The tasks -
(a) In the coaxial connector text, what is the rear portion of the shield member closed around at the end of the method?
(b) Continue the coaxial connector text from where it stops.
* START Provided text *
Abstract:
A method is disclosed for terminating a coaxial connector to a coaxial cable. The coaxial connector has an elongated signal pin surrounded in part by an insulating jacket and an elongated shield member surrounding the insulating jacket while the coaxial cable has a signal wire surrounded by an inner insulating member, ground means surrounding the insulating jacket and an outer insulating sheath surrounding the ground means. The method includes providing an elongated conductive shield member having a front portion and a rear portion. The front portion of the shield member is secured onto the insulating jacket surrounding the signal pin whereby a portion of the signal pin is positioned within the rear portion. The ground means is electrically and mechanically bonded to the rear portion of the shield member. The signal wire is then electrically and mechanically bonded to an exposed portion of the signal pin within the rear portion of the shield member while the signal pin is held by the shield member. The rear portion of the shield member is then closed around the bonded portions of the signal wire and the ground means.

Description:
FIELD OF THE INVENTION 
     This invention generally relates to the art of terminating electrical connectors and, more particularly, to terminating a miniature coaxial connector to coaxial cables. 
     BACKGROUND OF THE INVENTION 
     As the operating speed of electronic components increases and as the size of the components decreases, it becomes increasingly difficult to design and manufacture electrical connectors that do not restrict system performance, and are not prohibitively expensive. This is particularly true in computer system applications wherein coaxial cables are used for high speed data transmission.
* END Provided text *
* START Information given *
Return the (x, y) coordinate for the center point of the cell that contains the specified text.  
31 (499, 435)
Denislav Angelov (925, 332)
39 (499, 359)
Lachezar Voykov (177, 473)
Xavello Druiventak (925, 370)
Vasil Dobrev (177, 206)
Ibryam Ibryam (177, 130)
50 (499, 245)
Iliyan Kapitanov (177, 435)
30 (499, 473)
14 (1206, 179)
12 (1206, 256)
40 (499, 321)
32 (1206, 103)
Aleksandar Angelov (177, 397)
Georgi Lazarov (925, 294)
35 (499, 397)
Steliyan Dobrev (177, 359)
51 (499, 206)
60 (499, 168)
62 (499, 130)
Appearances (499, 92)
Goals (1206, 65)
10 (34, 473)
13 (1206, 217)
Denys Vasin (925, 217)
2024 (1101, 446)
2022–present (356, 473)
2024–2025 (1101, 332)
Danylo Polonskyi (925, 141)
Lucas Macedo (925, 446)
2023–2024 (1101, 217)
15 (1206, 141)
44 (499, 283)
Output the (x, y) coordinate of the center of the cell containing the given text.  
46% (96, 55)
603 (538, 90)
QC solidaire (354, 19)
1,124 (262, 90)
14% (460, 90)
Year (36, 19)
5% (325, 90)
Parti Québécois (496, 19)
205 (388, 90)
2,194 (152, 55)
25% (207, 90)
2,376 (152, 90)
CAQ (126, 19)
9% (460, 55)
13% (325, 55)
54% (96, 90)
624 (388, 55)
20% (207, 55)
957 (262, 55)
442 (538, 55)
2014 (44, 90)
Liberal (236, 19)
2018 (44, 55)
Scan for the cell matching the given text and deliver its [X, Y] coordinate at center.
* END Information given *
Response list -
(a) It is closed around the bonded portions of the signal wire and the ground means.

(b)
     In such applications, the size of the electrical connector is critically important as computer manufacturers and users strive for smaller machines. Of equal importance for very high speed computers is the performance of the electrical connectors. A coaxial cable has a relatively uniform, predetermined impedance throughout its length and it is desirable that any electrical connections maintain and match this impedance in order to minimize the degradation of signals propagating through the system. 
     Electrical connectors of the prior art were deficient in one or more of these areas in that they were generally large and expensive, or lacking in electrical performance. Typically, if a system designer needed high electrical performance he/she had to resort to using connectors which have been designed solely for use in the communication industry. These connectors, while performing well, often occupy as much as 0.5 square inches of printed wiring board per signal terminal. In addition, the cost of these connectors is on the order of 100 times the cost, per line, of the connectors usually found in computer systems. However, this has generally been the only option because the connectors generally in use in computer systems are deficient in electrical performance in that they limit total system performance to an unacceptably low level. 
     Terminating the small shielded coaxial contacts and cables is likewise a complex procedure because the components must be manipulated and accurately positioned in order to complete the termination. The difficulty of such terminations is magnified because the coaxial cables require termination of both a central signal conductor and an outer shield conductor or drain wire to respective portions of the coaxial contact. 
     This invention is directed to solving these problems by providing a unique method of terminating a coaxial connector to coaxial cables. 
     SUMMARY OF THE INVENTION 
     An object, therefore, of the invention is to provide a new and improved method of terminating a coaxial connector to coaxial cables. 
     As is conventional, the signal wire of the cable is surrounded by an insulator. The cable shield and drain wires extend lengthwise along the signal wire, completely enveloping the signal wire, and are electrically isolated therefrom by the insulator. An insulative sheath is provided that surrounds the entire signal wire and shield components.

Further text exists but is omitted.